Sautee 1 1/2 pounds of ground turkey sausage with 1 chopped onion

Stir in 1 (14.5 ounce) cream of mushroom soup, 1/2 cup uncooked rice, 1/2 cup water and 1 teaspoon Worchestire sauce.

Cover and simmer for 15-20 minutes until rice is tender.

Remove from heat and stir in 1 cup shredded cheese.

Preheat oven to 350 degrees. Top each pepper with meat mixture in baking dish. Combine 2 (10.75 ounce) cream of mushroom soup with water for gravy consistency. Pour over peppers.

Bake covered 25-35 minutes.

Spinach alfredo lasagna

Cook 12 ounces of lasagna noodles as directed

Brown 1 pound ground turkey sausage with 1/2 chopped onion.

Add to browned meat, one package frozen chopped spinach (thawed), 1 (17 ounce) jar of alfredo sauce, 1 (4 ounce) jar of mushrooms-drained and salt and pepper to taste.

In a bowl combine 1 egg, 2 cups shredded cheddar cheese, 1 carton (15 ounce) ricotta cheese. Our family is not a big fan of ricotta cheese so I use cottage cheese. 1/2 cup grated parmesan cheese. Mix well.

In an ungreased 13 by 9 pan layer a third of the meat mixture then noodles then 1/3 of cheese mixture.
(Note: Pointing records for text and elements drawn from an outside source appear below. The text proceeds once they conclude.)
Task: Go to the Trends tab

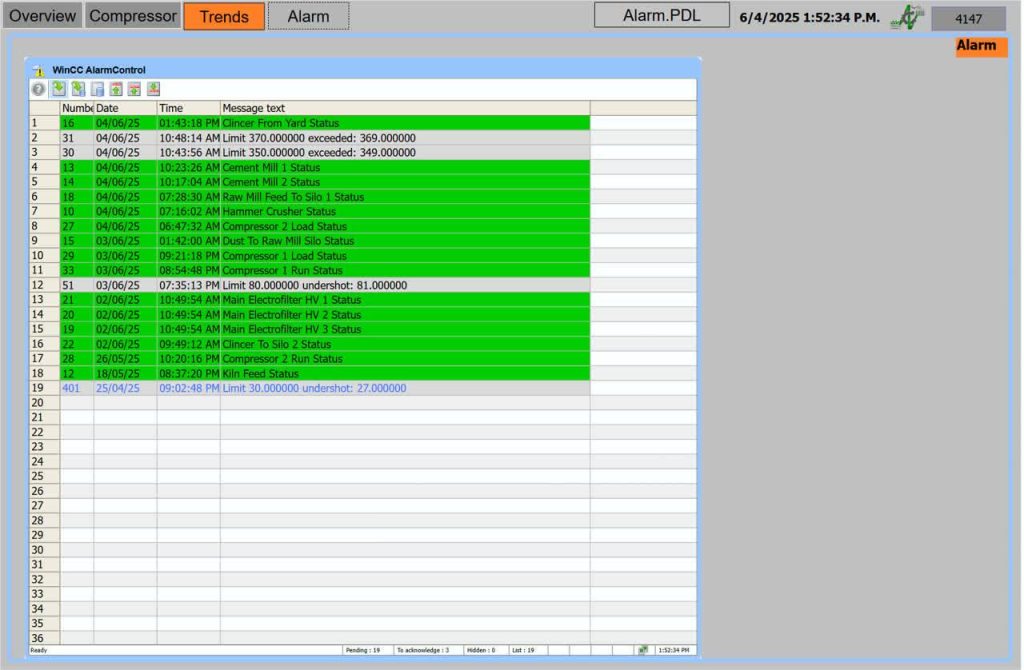Action: pos(224,16)
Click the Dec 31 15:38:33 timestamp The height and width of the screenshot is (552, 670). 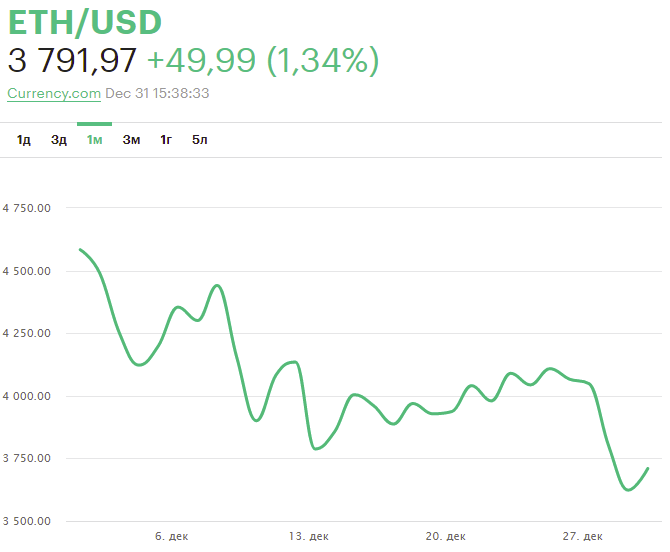(157, 93)
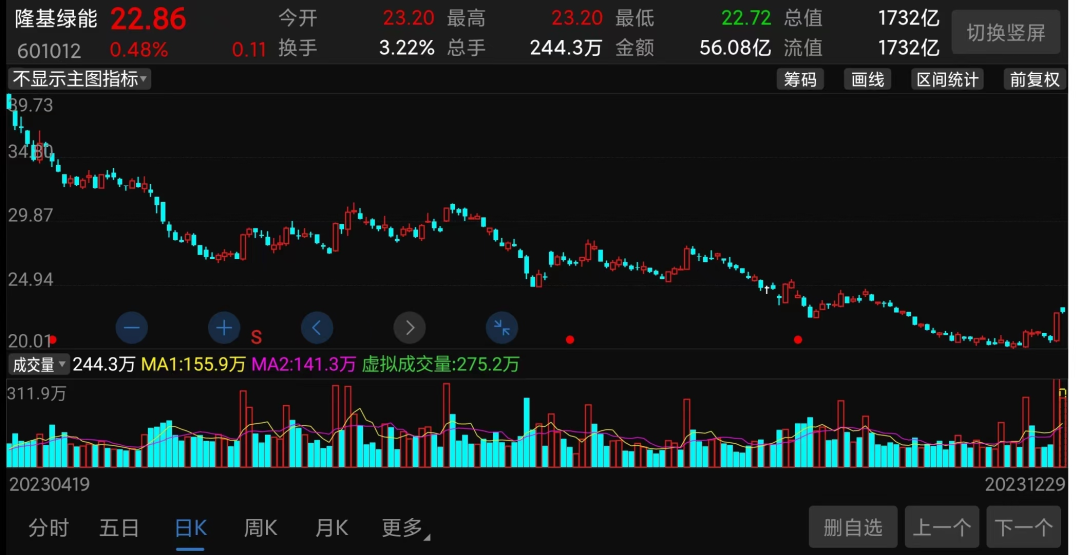Click the red event dot on the timeline

click(570, 340)
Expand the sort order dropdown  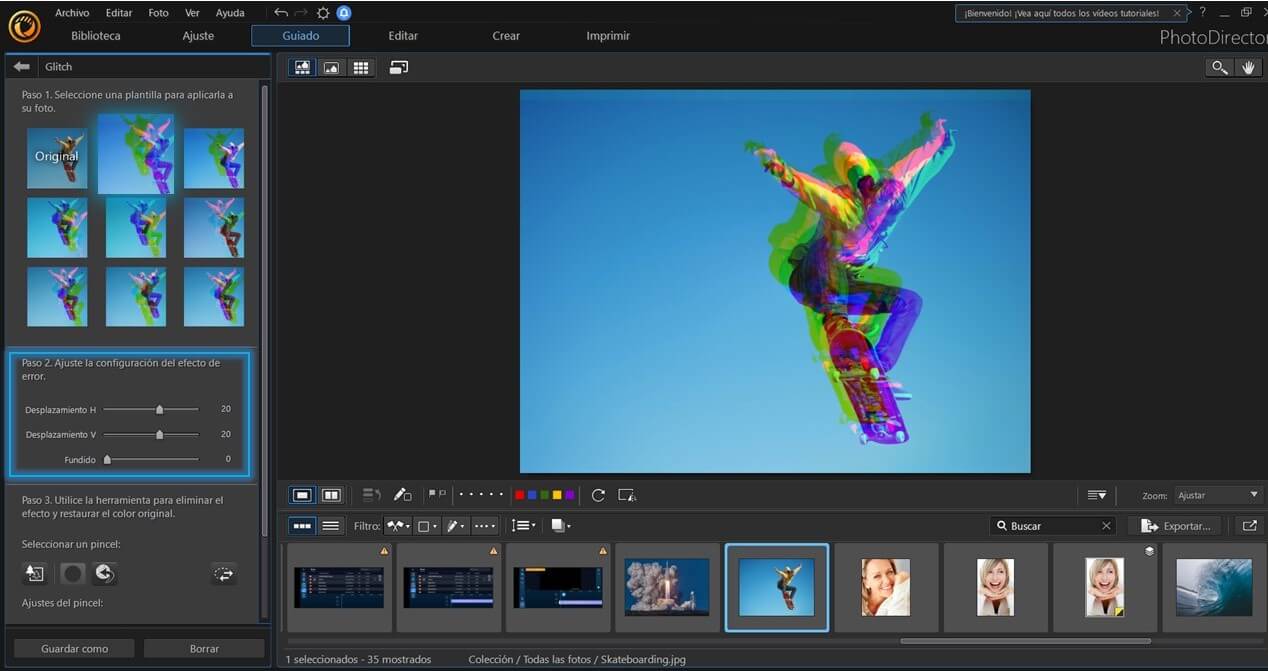pyautogui.click(x=521, y=526)
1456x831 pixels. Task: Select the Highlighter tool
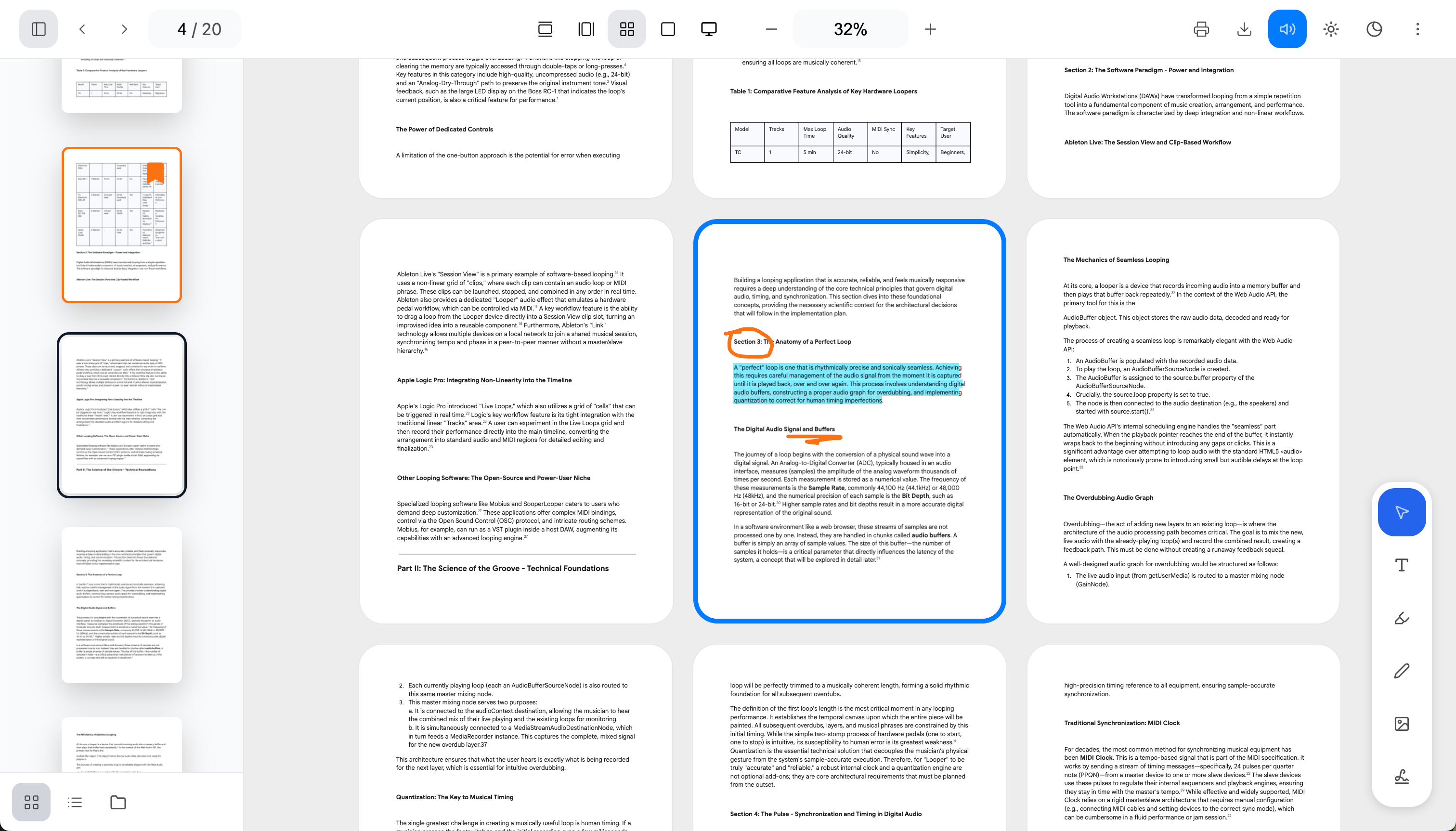[x=1403, y=618]
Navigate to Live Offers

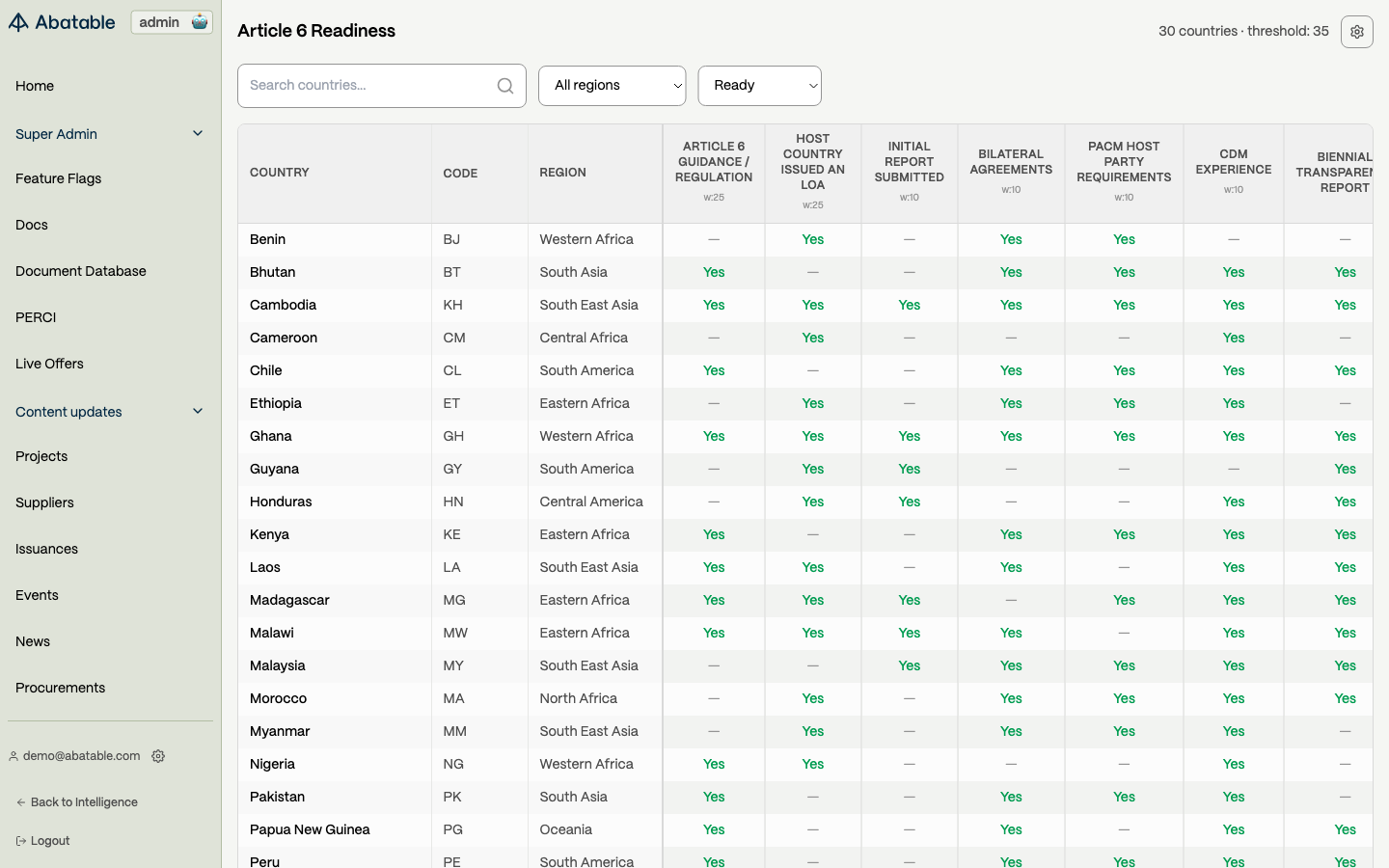coord(49,364)
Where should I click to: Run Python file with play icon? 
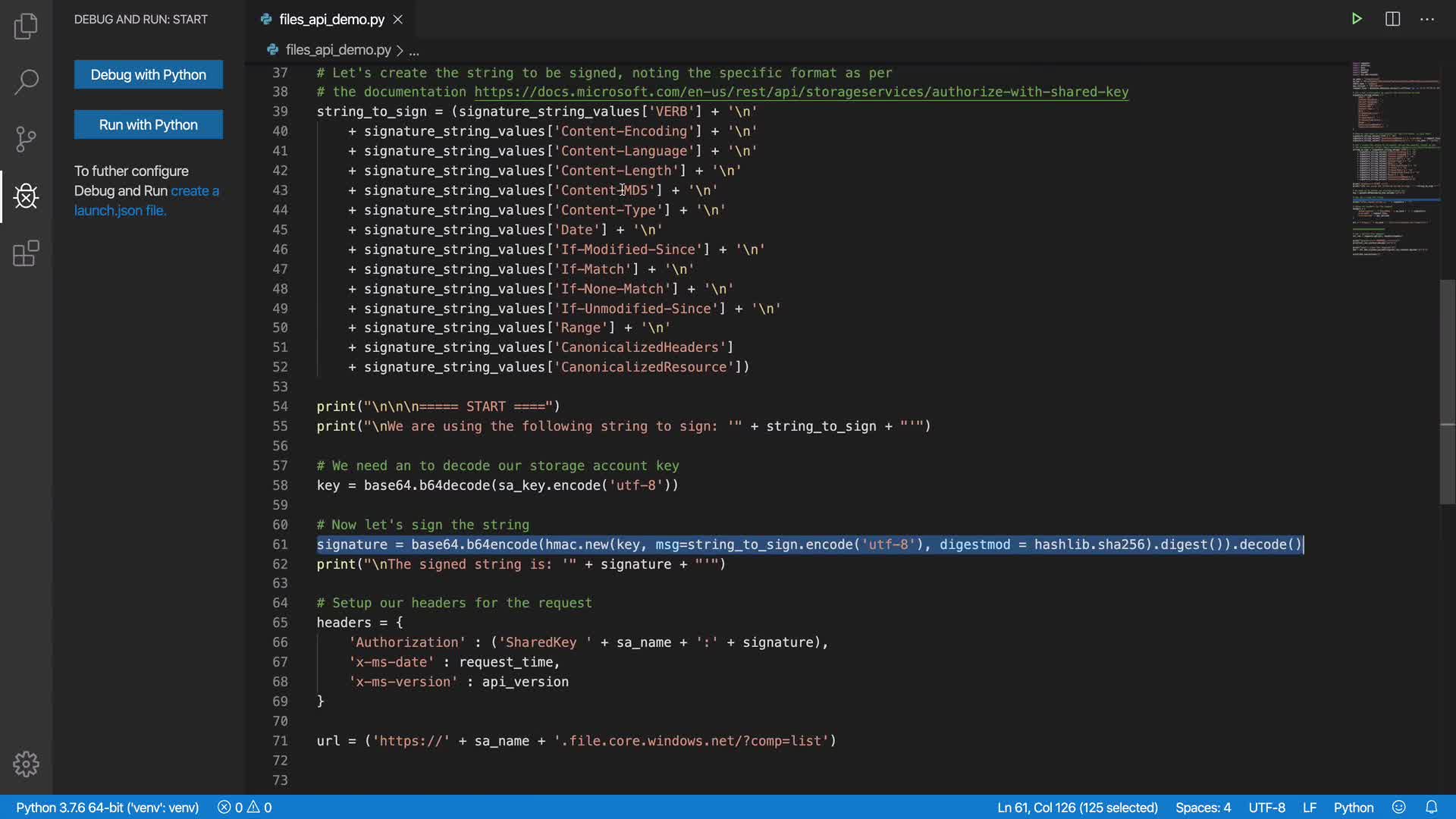click(x=1357, y=19)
Repeat layers twice. Sprinkle with 1 cup shredded mozzarella. Cover and bake at 350 degrees for 45 minutes. Let stand 15 minutes before cutting.

Chimichangas

Stir together 8 ounce. cream cheese, 8 ounce shredded pepperjack cheese, and 1 1/2 tablespoon taco seasoning.

Fold in 1 pound cooked ground turkey or shredded turkey.

Divide among 8 flour tortillas

Tuck in sides and fold up each tortilla

Lay seam side down in a 9 by 13 baking dish

Spray tops of tortillas with cooking spray

Bake at 350 degrees for 15 minutes

Turn over and bake an additional 15 minutes

Serve with cheddar cheese, salsa and sour cream

Crock-Pot shredded turkey

In a slow cooker, combine 2 pounds shredded turkey, BBQ sauce (enough to coat turkey evenly), drizzle with honey and sprinkle 1/2 cup brown sugar on top. Mix well. Cook in slow cooker for 6-8 hours on low.

Note: This is great for sandwiches or over a baked potato. Leftovers freeze great!